Artificial intelligence is coming to marketing, because it’s the only way to turn the huge amounts of data companies are collecting on their customers into meaningful interactions with them.
That was the view of AI that emerged during the conference sessions at this year’s Dmexco event in Cologne—that the technology is the crucial piece in the puzzle of big data and marketing, the final element needed both to turn data into insight, and then to deliver on that insight in the form of personalised marketing at scale.
Adobe’s vice-president of platform & products, Suresh Vittal Kotha, discussed AI in terms of companies’ need to focus on customer experience. He highlighted its ability to help marketers understand the context in which they were communicating with individual customers, orchestrate meaningful customer journeys across multiple touchpoints, and do this at a speed that makes the personalisation imperceptible to the consumer.
“Experiences must be adaptive, intelligent, and able to track customers’ multichannel footprints,” he said. The way to do that at scale, he argued, is with the help of artificial intelligence.
This view was echoed by Marcus Ruebsam, senior vice-president at SAP Hybris. He stressed the complexity of the task facing brands in being consistently relevant across customer journeys, complexity that he argued could be broken down and dealt with by AI.
Let’s Work Together
Contrary to the usual characterisation of AI as a bunch of robots coming to take marketers’ jobs, the stress at Dmexco was on the need for humans and machines to work together. Ruebsam talked about how machines will take on tasks that are routine but complex, and pointed out that machines, even intelligent ones, had to be trained by humans. Meanwhile, Limor Schweitzer, chief executive of robot development and distribution company RoboSavvy, reassured his audience, saying that while AI would automate many things but “anything humanistic is safe.”

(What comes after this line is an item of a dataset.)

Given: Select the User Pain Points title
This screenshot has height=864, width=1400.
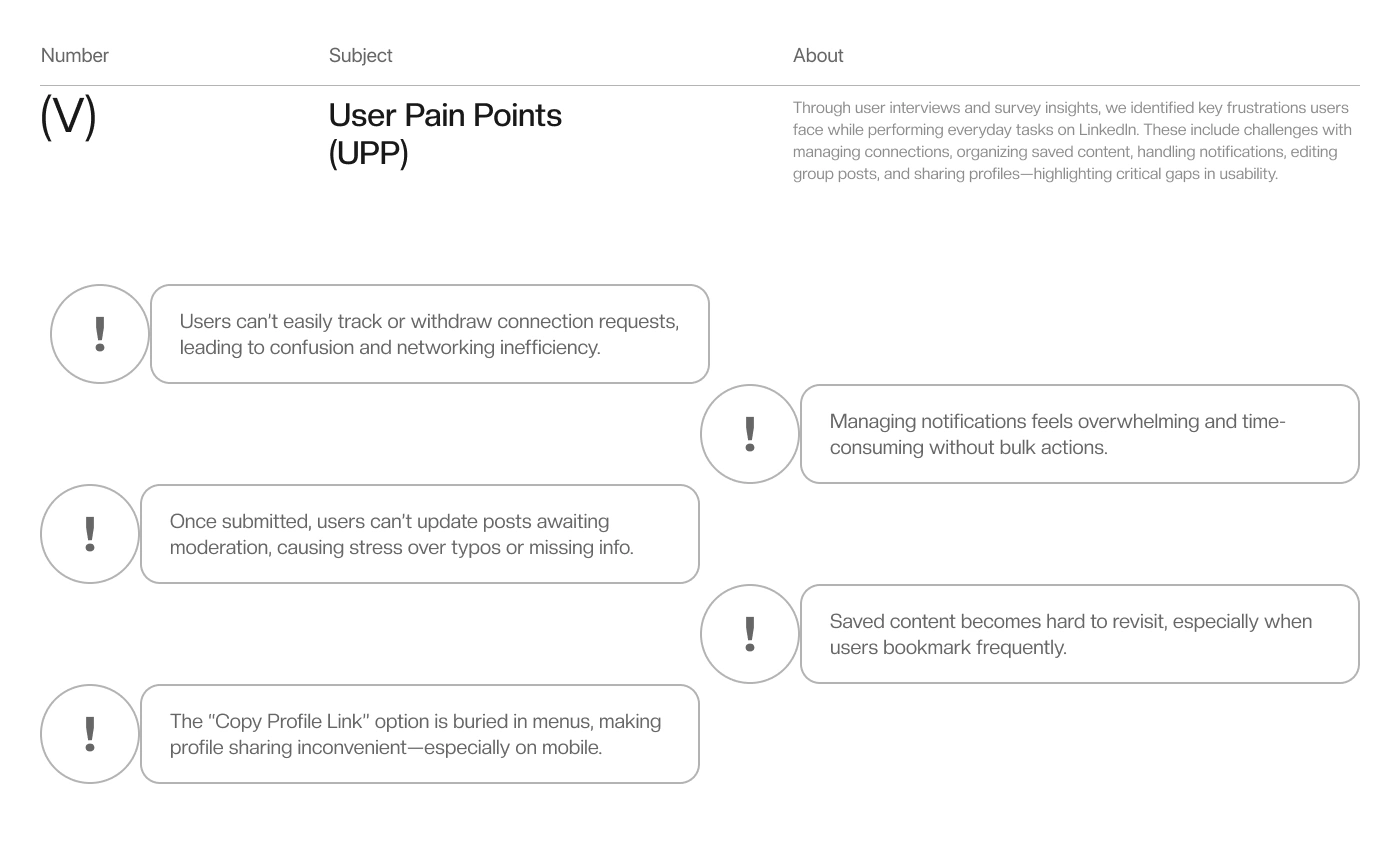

A concrete example of AI being used to augment human efforts emerged in the session featuring Mark Thompson, president and CEO of the The New York Times Company. He described how The New York Times was using AI to help filter the comments coming in to the paper’s website, a flow that is too big for their human moderators to cope with. An AI trained to recognise what is acceptable in a comment and what isn’t now makes the first cut, and the comments it lets through are then reviewed by the human moderators.
For some companies, the value of AI is its novelty. German retailer MediaMarkt Saturn has a robot in one of its stores in Berlin, where it welcomes customers, asks them which products they are interested in, and provides them with information. The benefits, according to Saturn’s head of digital transformation and projects Sonja Moosburger, are mainly in the robot’s novelty value—its attraction for children, for example. But also she circled back to the idea that robots can take over basic tasks, while more complex ones, such as judging context and emotion, were still better performed by people.
The subject of job losses to AI came up in several sessions, with RoboSavvy’s Schweitzer noting that the replacement of human workers with robots was nothing new. But as Dentsu Aegis Network’s chief strategy and innovation officer Nigel Morris pointed out, the beginning of the AI age is coinciding with a massive talent shortage and often fierce competition for people with the right skills.
Talking to Morris, LinkedIn co-founder and vice-president of product management Allen Blue characterised this as a “hollowing out,” with those hit by changing demand for skills needing to either move up the value chain, or switch to another sector.
This was a point also picked up by The New York Times’ Thompson, who talked about the business’s need for specialist digital skills. He explained how, rather than losing people, the organisation had swapped out employees for new people with the new skills needed, reaching a changeover of more than 80% of the paper’s advertising staff in the past six years.
In parallel with changing their skills profiles, AI is also forcing companies to think about their underlying organisational infrastructure. Joe Zawadzki, CEO of programmatic marketing technology company MediaMath, talked about the need for companies to break down silos and rethink data flows to enable them to employ AI. Infrastructure, he said, needs to be “bulletproof.”
The other point that was made repeatedly during the conference sessions was that even though AI’s precursor, machine learning, is already widely used in current marketing—in search, or in recommendations, for example—we’ve barely begun to tap what the technology can deliver. Mainardo de Nardis, global CEO of media agency OMD, characterised the industry as being at 1% of its potential use of AI, and contrasted how developed even this low level of use felt when compared to industries such as air travel that have yet to begin adoption.
Dmexco 2017 saw AI being talked of in the same way as programmatic was five years ago. The discussions show the marketing industry sees it as the way of delivering on the internet’s early promise of enabling one-to-one marketing at scale. And while adoption is currently limited, the pace of change will never be this slow again.